Karadi held the key to Ehrlich's future at one point. A coarse, effective tough guy, Ehrlich wanted to head the Southern District's central unit and get promoted to the rank of commander. Karadi went through the motions of interviewing the candidate, but didn't hide the fact that he preferred another officer, Yoram Levy. Ehrlich had no chance. Karadi's will was carried out and thus his fate was put in Ehrlich's hands.
Ehrlich couldn't ignore the gossip that he heard from his friend, Commander Amir Gur. When Ben-Or was killed in Mexico in December 2004, Ehrlich went to the Police Investigations Department (PID) and demanded an inquest. Ben-Or was apparently killed in connection with his alleged 1999 murder of suspected mobster Pinhas Buhbut at Sheba Medical Center in Tel Hashomer; Ben-Or policeman was allegedly serving as a hired assassin for the Parinyan brothers, a reputed crime family.
When the PID didn't deliver the goods that Ehrlich had wanted, he went to television journalist Ilana Dayan to tell her the story. He suggested that she speak to State Prosecutor Eran Shendar about the allegations. The publicity the media brought to the case eventually led to the formation of the Zeiler Commission, which featured Ehrlich as "Mister X."
In the commotion that the Zeiler report caused yesterday, it was easy to forget that the Ben-Or affair not only began in the police force and was buried there, but it was also exhumed by police officers.
Ehrlich and Gur were not the only officers who worked to bring the case to light. The elite unit of the investigations department, headed by Brigadier General Amichai Shai, collected evidence incriminating the Parinyan brothers. Without Shai's determination, the renewed investigation might have focused only on Ben-Or's death, rather than returning to focus on Ben-Or's alleged murder of Buhbut.
The situation at hand is not like in the United States, where the Federal Bureau of Investigation acts as a totally autonomous institution, bringing down corrupt municipal and state police. In Israel, the good guys and the bad guys are all cut out of the same cloth. It was the Israel Police that failed and the Israel Police that succeeded.
Public Security Minister Avi Dichter did an injustice to the force when he referred to the case as the police equivalent of the Shin Bet security service's Bus 300 affair. Of all people, Dichter - who rose in the ranks of the Shin Bet until he eventually headed it - should know the difference between forbidden relationships between police handlers and their sources, and the Shin Bet cover-up of the 1984 killing of two Palestinian terrorists who had been captured alive.

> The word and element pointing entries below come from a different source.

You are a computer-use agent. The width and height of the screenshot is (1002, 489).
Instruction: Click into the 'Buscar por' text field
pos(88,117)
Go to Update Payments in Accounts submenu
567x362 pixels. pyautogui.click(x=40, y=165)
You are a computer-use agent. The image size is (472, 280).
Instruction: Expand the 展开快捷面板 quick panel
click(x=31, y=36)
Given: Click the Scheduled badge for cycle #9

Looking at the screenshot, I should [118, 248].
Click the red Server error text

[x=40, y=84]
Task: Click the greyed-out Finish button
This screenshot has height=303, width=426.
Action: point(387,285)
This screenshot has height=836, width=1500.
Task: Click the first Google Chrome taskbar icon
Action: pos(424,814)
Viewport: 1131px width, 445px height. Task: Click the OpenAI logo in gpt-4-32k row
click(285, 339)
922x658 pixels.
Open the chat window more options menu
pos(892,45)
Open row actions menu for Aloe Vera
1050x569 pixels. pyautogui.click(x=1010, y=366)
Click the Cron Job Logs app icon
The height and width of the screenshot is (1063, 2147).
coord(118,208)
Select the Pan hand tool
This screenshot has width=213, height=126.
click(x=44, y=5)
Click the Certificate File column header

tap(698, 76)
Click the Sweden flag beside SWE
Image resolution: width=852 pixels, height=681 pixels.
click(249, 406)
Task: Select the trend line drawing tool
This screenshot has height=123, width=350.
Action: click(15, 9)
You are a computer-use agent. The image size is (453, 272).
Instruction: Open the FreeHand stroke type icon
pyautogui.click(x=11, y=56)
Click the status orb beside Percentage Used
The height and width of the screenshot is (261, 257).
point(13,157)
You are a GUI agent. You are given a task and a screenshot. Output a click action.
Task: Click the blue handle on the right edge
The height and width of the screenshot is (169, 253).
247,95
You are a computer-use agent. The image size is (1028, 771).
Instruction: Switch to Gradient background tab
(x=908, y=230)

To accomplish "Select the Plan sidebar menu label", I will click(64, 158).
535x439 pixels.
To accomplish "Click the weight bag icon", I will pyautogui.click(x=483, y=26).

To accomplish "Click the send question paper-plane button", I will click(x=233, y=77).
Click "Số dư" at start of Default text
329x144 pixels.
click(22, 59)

The Zeiler report was wrong in ignoring the politicians who failed to monitor the actions of the police and the PID adequately - i.e., the public security and justice ministers. These two ministries exist precisely so that they can supervise the law-enforcement authorities, without getting involved in the content of their investigations. This time, too, the politicians got off scot-free. They appointed the Zeiler Commission and evaded being mentioned in its report.
In Karadi, Dichter won himself a rival who is in no rush to forget. Public life is full of surprises, and it's not clear who will be in which position during the next round. If Karadi needs an example of these ups and downs, he can always look to Ehrlich.